Si tous les agriculteurs ne peuvent se permettre la vente directe, l’un des seuls interlocuteurs est alors la grande distribution. La marge réalisée sur les produits, fait partie des revendications les plus importantes. « Ceux qui font le gros du travail sont moins bien payés. On doit se contraindre aux volontés des grands industriels pour vendre », résume Christophe Boucherand, viticulteur à Saint-Désirat. « Nous n’avons pas de maîtrise sur le prix de vente. La loi Egalim était censée nous protéger », ajoute-t-il. « Chaque année, on serre les dents, mais on a plus de dents », grince le viticulteur.
Une des autres revendications souvent entendues, est au sujet autour de la difficulté à recruter de la main-d’œuvre. « Le métier d’agriculteur est dénigré, plus personne n’a envie d’être agriculteur », continue Christophe Boucherand, sur sa lancée. « Alors que c’est un métier magnifique », intervient Anthony Vallet. Concernant la certification HVE (Haute Valeur Ajouté) qui garantit une traçabilité, les agriculteurs sont amers. « Ça ne devait pas être obligatoire, mais aujourd’hui toutes les centrales d’achats le demandent et on n’a rien eu en compensation. Notre travail pour la HVE n’est pas mis en avant. Pourtant, on connaît les cahiers des charges, on en fait depuis 30 ans ! », s’emporte Christophe Boucherand.
La souveraineté alimentaire en question
Qu’on ne parle pas de l’accord Mercosur1 à Guillaume, l’éleveur de Saint-Marcel-Lès-Annonay. « Ça me hérisse les poils », avoue-t-il. « Il ne faut pas importer de produits, ou alors qu’on importe seulement ce qu’on ne sait pas produire », scande l’éleveur. Même au sein de l’Europe, les règles du jeu ne sont pas les mêmes, selon les exploitants. « Il faut que l’on soit en concurrence égale sur les produits au niveau européens », observe Vincent Magnard. Concernant les intrants, Anthony Vallet n’a pas l’impression d’être un pollueur : « Depuis 30 ans, on a énormément réduit les phytosanitaires. 130 molécules sont utilisées en France contre 2 800 en Argentine et certains produits espagnols moins sévères sur les phytosanitaires sont autorisés. »

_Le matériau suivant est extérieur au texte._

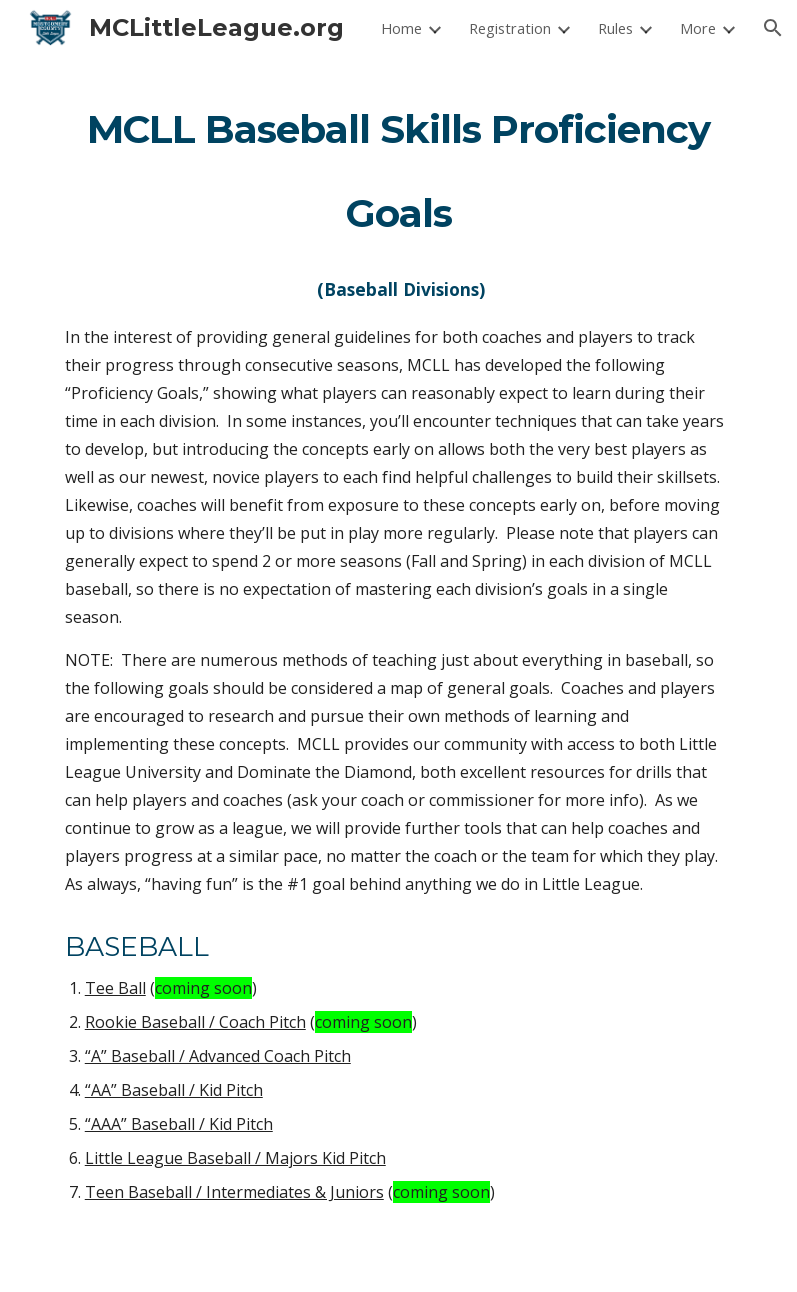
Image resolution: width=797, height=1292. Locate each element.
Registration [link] (510, 28)
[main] (399, 674)
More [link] (698, 28)
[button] (773, 28)
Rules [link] (615, 28)
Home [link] (401, 28)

Ce soir, si le gouvernement ne prend pas la mesure de la crise dans laquelle est plongée la filière, il y a fort à parier que les braises de la colère n’auront pas de mal à s’enflammer et la mobilisation, à se poursuivre.
1 Accord commercial de libre-échange entre l’Europe et les pays latinos-américain. La France "s'oppose à sa signature ".